* Task to carry out *
Repeat word for word the part of the Crawl4AI fork write-up below that runs from "Here is how our" to "and tracking scripts.".

Most web scraping tools are designed for large-scale cloud jobs. They require proxy rotation, complex selector configurations, and heavy cloud infrastructure.

For a local-first application like Uoink, these tools are too heavy. We needed a fast way to scrape clean content from technical blogs, docs, and news sites directly from the browser.

We built a custom fork of Crawl4AI to handle this task. This fork runs locally on your machine, integrating with Uoink's local Python helper and SQLite database.

Here is how our Crawl4AI fork works and how it powers universal page uoinking.

The Problem with Standard Scrapers

Standard browser scrapers extract the raw HTML of a page. HTML contains massive amounts of noise. You get navigation links, cookie banners, footer text, advertisements, and tracking scripts.

If you feed this raw HTML to an AI agent, you waste thousands of context tokens on noise. It slows down the processing speed.

Crawl4AI was built to solve this. It parses the page, runs extraction algorithms, and returns clean markdown.

We customized Crawl4AI to integrate with our local Python server. Our fork strips away all layout noise. It returns only the main article text, code blocks, and relevant image references.

Running Scrapes Locally

Our fork runs inside the local helper at %LOCALAPPDATA%\Uoink\. It uses no third-party scraping API.

When you right-click a technical article and select "Uoink page," the Chrome extension sends the URL to the local helper at 127.0.0.1:5179.

The helper starts a local Playwright instance managed by Crawl4AI. It loads the page, waits for JavaScript elements to render, and takes a full-page screenshot.

Here is how the Python helper instantiates the local scraper:

from crawl4ai import WebCrawler
from crawl4ai.extraction_strategy import JsonCssExtractionStrategy

async def scrape_local_page(url: str):
    async with WebCrawler() as crawler:
        result = await crawler.arun(
            url=url,
            bypass_cache=True,
            screenshot=True,
            remove_overlay_elements=True
        )
        return {
            "markdown": result.markdown,
            "screenshot": result.screenshot_path,
            "title": result.title
        }

It processes the DOM. It extracts the main content block, converts it to clean markdown, and saves both the markdown file and the screenshot into your local folder.

Finally, it indexes the content in %LOCALAPPDATA%\Uoink\index.db using SQLite's FTS5 engine. The entire process takes less than 3 seconds.

* Extracted material *
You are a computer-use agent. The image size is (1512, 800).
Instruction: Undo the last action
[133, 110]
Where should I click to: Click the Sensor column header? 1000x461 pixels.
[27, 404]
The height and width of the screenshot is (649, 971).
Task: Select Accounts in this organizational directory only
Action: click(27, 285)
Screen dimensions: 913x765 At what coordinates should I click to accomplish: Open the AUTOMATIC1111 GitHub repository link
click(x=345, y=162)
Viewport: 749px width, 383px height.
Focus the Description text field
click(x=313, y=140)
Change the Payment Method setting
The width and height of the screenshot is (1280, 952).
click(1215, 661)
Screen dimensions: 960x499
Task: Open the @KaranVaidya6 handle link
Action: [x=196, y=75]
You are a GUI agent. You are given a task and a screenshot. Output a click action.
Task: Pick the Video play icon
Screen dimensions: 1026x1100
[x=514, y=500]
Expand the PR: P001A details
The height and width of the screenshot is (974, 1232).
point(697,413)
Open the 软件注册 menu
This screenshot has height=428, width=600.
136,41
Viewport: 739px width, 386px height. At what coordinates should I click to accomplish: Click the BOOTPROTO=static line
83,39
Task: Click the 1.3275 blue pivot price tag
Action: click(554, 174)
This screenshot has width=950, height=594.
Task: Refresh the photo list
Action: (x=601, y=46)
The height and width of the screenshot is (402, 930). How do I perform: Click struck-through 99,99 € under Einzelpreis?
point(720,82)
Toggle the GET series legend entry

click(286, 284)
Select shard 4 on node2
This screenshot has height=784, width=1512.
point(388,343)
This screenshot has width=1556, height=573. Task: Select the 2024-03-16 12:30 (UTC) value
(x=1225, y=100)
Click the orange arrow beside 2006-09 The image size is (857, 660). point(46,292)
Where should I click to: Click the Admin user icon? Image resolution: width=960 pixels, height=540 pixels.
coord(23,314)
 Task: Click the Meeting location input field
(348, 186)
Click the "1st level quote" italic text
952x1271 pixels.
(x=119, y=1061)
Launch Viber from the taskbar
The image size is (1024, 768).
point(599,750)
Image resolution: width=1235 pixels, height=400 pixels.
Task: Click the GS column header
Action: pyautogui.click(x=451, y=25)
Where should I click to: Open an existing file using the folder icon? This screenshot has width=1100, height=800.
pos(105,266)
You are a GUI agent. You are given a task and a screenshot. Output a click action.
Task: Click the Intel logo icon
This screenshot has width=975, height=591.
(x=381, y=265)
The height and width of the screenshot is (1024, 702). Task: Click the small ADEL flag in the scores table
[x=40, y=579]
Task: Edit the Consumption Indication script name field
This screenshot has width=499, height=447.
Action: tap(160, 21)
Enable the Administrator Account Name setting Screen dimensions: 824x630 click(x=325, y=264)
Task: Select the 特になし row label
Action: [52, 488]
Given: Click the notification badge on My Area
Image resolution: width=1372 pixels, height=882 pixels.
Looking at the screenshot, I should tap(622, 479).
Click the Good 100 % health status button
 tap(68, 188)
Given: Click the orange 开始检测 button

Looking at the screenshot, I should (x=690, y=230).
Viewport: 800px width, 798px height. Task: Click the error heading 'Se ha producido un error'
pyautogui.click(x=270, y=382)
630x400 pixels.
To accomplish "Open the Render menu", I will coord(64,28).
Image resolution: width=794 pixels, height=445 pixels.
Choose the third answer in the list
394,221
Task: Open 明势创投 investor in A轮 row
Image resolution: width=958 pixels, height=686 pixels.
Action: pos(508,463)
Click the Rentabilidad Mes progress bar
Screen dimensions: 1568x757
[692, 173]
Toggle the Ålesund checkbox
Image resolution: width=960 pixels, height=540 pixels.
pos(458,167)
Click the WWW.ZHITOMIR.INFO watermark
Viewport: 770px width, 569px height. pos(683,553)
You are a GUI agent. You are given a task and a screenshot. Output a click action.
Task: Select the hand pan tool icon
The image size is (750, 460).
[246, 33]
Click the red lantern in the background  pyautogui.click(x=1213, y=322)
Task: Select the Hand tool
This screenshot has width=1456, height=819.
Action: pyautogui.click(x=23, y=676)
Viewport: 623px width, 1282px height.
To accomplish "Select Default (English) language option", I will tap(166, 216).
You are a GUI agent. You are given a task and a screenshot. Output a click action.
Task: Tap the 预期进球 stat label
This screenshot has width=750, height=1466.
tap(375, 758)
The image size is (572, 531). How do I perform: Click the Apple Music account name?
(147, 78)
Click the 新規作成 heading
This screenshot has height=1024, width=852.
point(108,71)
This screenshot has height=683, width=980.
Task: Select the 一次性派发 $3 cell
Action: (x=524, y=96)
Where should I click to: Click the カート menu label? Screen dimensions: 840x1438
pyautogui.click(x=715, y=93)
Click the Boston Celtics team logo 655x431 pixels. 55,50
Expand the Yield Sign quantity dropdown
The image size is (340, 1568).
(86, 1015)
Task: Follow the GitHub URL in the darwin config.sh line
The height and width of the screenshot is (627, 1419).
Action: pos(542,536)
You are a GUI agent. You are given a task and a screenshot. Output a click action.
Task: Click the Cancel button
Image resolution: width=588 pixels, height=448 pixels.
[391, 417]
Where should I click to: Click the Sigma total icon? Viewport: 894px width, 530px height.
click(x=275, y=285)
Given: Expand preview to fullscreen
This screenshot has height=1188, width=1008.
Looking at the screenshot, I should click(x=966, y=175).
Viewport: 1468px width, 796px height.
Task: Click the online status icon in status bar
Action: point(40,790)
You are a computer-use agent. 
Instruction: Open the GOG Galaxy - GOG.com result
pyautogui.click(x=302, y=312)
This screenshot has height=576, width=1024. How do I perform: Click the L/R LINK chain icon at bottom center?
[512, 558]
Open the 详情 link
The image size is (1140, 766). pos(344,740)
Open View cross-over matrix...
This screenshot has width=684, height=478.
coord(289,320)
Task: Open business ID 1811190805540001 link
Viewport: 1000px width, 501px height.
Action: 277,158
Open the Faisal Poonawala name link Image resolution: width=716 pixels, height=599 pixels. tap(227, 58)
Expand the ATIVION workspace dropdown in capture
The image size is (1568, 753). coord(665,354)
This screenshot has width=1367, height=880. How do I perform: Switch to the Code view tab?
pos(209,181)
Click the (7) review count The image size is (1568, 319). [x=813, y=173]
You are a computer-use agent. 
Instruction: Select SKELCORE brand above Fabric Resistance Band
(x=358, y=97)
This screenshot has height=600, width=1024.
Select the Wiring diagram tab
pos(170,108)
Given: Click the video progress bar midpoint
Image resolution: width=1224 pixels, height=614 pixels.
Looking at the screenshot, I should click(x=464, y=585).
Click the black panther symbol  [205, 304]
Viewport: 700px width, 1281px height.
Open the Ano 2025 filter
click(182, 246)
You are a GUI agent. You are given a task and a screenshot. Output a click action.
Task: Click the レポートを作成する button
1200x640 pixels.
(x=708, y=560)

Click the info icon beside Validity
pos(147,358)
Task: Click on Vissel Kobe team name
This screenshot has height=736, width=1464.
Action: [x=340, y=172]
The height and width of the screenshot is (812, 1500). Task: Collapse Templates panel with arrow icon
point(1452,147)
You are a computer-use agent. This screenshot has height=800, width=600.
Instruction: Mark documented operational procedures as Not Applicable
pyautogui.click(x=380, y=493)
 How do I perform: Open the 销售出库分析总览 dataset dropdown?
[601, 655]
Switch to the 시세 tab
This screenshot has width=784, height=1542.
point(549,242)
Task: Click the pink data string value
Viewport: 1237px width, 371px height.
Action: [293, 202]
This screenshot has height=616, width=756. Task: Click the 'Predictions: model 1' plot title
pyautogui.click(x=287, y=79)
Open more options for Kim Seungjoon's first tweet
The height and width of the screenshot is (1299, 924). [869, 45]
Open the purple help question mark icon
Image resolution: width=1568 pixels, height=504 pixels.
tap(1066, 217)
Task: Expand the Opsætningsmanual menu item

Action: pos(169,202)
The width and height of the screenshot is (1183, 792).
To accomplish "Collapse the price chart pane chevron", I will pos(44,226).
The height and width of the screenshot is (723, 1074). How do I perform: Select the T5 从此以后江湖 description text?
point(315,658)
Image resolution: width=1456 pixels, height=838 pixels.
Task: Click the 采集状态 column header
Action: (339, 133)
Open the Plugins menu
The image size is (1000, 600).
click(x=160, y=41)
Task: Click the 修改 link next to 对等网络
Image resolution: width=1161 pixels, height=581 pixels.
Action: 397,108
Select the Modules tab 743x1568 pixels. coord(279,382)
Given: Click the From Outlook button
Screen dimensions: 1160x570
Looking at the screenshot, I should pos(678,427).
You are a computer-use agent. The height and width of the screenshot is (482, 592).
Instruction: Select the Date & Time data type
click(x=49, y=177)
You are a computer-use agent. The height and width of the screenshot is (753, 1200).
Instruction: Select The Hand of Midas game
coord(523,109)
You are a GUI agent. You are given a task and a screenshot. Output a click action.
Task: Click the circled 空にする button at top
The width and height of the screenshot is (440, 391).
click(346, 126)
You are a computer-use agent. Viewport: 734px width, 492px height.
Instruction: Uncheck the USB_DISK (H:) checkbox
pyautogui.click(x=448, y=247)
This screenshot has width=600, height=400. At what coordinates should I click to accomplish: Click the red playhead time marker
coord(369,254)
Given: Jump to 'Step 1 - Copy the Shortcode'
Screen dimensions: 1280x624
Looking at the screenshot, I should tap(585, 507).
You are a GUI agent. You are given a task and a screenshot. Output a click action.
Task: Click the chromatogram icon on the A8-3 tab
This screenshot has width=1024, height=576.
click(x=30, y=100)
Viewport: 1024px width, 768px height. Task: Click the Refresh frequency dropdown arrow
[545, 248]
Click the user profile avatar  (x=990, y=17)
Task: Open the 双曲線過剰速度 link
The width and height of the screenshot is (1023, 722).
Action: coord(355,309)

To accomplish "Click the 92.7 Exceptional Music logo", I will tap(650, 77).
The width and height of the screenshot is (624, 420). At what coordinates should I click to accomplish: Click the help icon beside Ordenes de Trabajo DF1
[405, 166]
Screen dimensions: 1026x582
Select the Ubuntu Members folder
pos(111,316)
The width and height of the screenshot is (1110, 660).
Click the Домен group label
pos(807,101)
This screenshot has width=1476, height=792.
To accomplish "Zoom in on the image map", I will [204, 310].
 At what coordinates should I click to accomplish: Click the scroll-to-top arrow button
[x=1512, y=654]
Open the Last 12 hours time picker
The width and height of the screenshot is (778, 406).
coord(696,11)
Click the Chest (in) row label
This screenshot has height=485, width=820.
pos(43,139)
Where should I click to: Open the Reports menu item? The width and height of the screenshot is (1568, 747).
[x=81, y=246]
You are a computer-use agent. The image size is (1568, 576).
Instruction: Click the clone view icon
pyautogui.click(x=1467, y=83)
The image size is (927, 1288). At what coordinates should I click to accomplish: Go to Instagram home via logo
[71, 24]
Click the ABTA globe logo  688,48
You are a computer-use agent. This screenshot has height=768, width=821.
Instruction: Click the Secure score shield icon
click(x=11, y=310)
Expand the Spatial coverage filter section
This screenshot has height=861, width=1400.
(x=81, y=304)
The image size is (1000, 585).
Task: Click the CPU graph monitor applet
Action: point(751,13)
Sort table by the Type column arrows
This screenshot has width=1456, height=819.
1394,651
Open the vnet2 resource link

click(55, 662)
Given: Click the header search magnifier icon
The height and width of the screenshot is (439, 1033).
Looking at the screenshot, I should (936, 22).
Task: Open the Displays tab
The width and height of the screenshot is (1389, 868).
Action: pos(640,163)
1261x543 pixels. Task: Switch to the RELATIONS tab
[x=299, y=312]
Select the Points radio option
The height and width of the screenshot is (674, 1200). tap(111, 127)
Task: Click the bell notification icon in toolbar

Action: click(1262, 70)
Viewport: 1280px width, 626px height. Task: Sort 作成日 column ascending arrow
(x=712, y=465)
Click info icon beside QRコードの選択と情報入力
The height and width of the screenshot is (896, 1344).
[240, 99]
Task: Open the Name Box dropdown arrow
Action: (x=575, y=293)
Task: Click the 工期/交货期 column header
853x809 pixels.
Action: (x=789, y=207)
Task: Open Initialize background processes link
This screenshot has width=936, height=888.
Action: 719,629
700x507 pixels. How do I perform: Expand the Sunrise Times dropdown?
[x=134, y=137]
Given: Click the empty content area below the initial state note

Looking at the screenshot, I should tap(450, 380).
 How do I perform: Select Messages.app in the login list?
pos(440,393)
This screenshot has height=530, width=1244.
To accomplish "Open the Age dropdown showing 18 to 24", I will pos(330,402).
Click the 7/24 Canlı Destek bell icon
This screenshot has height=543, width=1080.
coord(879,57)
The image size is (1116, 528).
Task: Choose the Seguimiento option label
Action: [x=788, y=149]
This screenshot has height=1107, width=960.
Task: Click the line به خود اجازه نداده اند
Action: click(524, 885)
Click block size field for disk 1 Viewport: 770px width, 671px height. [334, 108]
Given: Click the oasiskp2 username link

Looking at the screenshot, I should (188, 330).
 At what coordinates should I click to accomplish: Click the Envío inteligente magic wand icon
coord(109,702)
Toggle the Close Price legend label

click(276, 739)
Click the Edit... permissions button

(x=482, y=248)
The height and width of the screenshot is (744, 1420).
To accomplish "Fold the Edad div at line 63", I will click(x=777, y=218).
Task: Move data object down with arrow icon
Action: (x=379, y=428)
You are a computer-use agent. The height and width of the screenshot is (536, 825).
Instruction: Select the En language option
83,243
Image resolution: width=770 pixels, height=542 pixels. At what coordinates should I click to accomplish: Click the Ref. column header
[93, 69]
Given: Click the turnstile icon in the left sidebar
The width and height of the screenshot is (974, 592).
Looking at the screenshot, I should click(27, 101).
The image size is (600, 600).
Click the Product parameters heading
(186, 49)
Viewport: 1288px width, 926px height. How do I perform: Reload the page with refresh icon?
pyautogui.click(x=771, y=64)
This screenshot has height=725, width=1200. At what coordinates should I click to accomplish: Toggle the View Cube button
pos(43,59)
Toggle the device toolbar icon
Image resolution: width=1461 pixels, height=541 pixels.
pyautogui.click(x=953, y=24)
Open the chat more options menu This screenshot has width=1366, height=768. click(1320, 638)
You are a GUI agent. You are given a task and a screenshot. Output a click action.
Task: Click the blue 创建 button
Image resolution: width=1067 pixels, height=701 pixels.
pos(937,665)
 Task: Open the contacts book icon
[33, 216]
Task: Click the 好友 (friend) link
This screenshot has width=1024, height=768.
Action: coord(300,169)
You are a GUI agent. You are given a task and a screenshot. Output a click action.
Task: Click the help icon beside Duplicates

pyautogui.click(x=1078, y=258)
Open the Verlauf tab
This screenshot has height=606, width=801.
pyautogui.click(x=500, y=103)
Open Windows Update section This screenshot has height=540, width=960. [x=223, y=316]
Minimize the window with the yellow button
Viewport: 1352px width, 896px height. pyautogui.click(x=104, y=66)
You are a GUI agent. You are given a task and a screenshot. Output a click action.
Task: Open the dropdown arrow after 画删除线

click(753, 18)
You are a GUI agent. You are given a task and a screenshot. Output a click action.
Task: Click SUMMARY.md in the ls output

* Answer space *
Here is how our Crawl4AI fork works and how it powers universal page uoinking.

The Problem with Standard Scrapers

Standard browser scrapers extract the raw HTML of a page. HTML contains massive amounts of noise. You get navigation links, cookie banners, footer text, advertisements, and tracking scripts.